* **Textabschnitt**:
--- --- ---

Novak Djokovic in Wimbledon: Neid und Missgunst sind seine ständigen Begleiter

Novak Djokovic steht vor seinem nächsten Wimbledon-Triumph. Viele missgönnen dem Serben dies – und setzen deshalb auf zwei junge Hoffnungsträger.

Novak Djokovic wollte nicht arrogant rüberkommen, als er jüngst zu seinen Chancen im Halbfinale gegen den Südtiroler Jannik Sinner befragt wurde. Aber was sollte er auch anderes sagen, als dass er denke, dass er der Favorit sei. In Wahrheit ist er sogar der turmhohe Favorit. Wer bei den gängigen Wettanbietern bei dem Match einen Euro auf Djokovic setzt, gewänne beim Sieg des Serben knapp 20 Cent, also fast nichts. Wer auf Sinner setzt, bekäme bei dessen Sieg circa fünf Euro zurück.

Djokovic ist also laut der ausgefeilten Analysen der Wettanbieter ungefähr fünf Mal so gut wie sein Gegner im Halbfinale des wohl bedeutenden Tennisturniers auf der Welt. Das sind die Dimensionen, in denen er inzwischen angekommen ist. Und das mit 36 Jahren. Aber was bedeutet das schon? Für Djokovic ist jeder neue Tag damit verbunden, noch besser zu werden. Dabei ist er schon nah dran an der Perfektion.

Er ist mit Andre Agassi der beste Returnspieler, den es bislang in dieser Sportart gegeben hat. Sein Defensivspiel, basierend auf seiner phänomenalen Athletik, ist unerreicht. Genauso wie sein taktisches Verständnis sowie seine Nervenstärke bei den Big Points. Selbst sein Aufschlag ist eine Wucht. Sein ewiger Widersacher Rafael Nadal sagte schon vor Jahren: „Er macht alles perfekt. Seit ich mich mit Tennis beschäftige, habe ich keinen Profi gesehen, der auf diesem Level gespielt hat.“

Djokovic hat in den vergangenen Jahren das Level nicht nur gehalten, sondern noch ein anderes erreicht. Gewinnt er Wimbledon, zieht er mit acht Titeln mit Roger Federer gleich. Es wäre sein fünfter Erfolg in Folge in London. Schon jetzt ist Djokovic mit 23 Titeln der alleinige Rekordhalter bei Grand-Slam-Turniere. Novak, der Unantastbare.

--- --- ---

* **Die Daten**:
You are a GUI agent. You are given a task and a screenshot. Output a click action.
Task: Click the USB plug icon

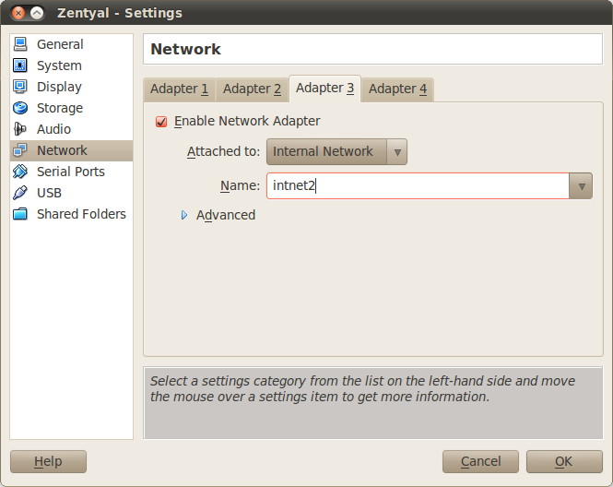19,193
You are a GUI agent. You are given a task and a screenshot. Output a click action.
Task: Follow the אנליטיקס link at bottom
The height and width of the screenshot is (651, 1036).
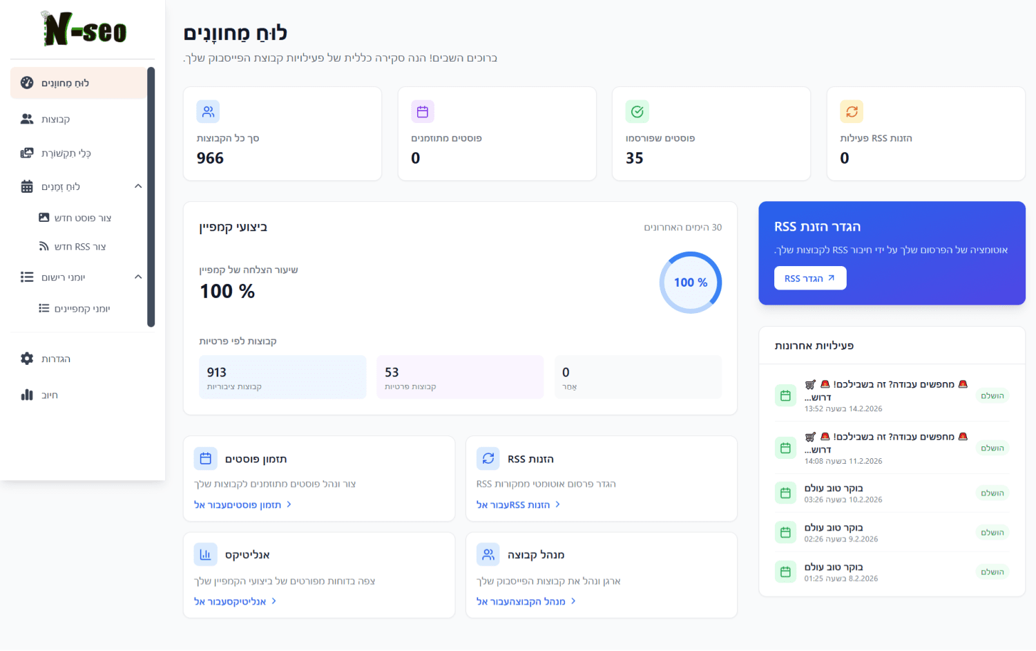(x=235, y=602)
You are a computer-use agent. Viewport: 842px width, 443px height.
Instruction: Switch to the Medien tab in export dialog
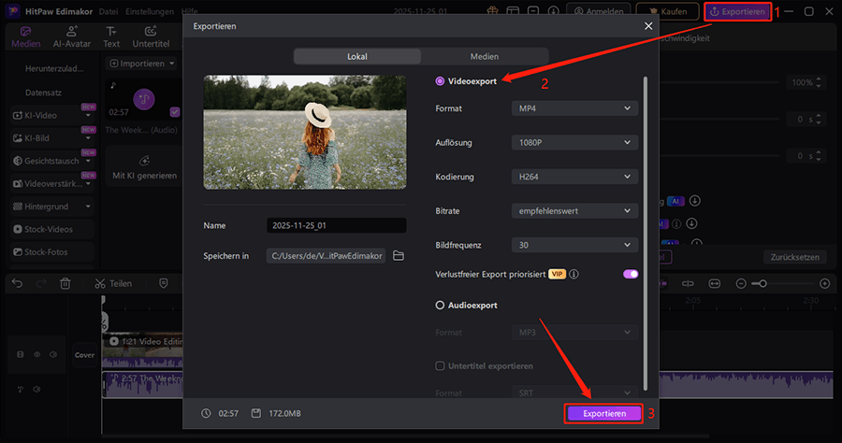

--- --- ---

* **Arbeitsauftrag**:
Gib aus dem Text über Novak Djokovic alles von „Novak Djokovic wollte“ bis hinunter zu „an der Perfektion.“ wörtlich wieder.

* **Lösung**:
Novak Djokovic wollte nicht arrogant rüberkommen, als er jüngst zu seinen Chancen im Halbfinale gegen den Südtiroler Jannik Sinner befragt wurde. Aber was sollte er auch anderes sagen, als dass er denke, dass er der Favorit sei. In Wahrheit ist er sogar der turmhohe Favorit. Wer bei den gängigen Wettanbietern bei dem Match einen Euro auf Djokovic setzt, gewänne beim Sieg des Serben knapp 20 Cent, also fast nichts. Wer auf Sinner setzt, bekäme bei dessen Sieg circa fünf Euro zurück.

Djokovic ist also laut der ausgefeilten Analysen der Wettanbieter ungefähr fünf Mal so gut wie sein Gegner im Halbfinale des wohl bedeutenden Tennisturniers auf der Welt. Das sind die Dimensionen, in denen er inzwischen angekommen ist. Und das mit 36 Jahren. Aber was bedeutet das schon? Für Djokovic ist jeder neue Tag damit verbunden, noch besser zu werden. Dabei ist er schon nah dran an der Perfektion.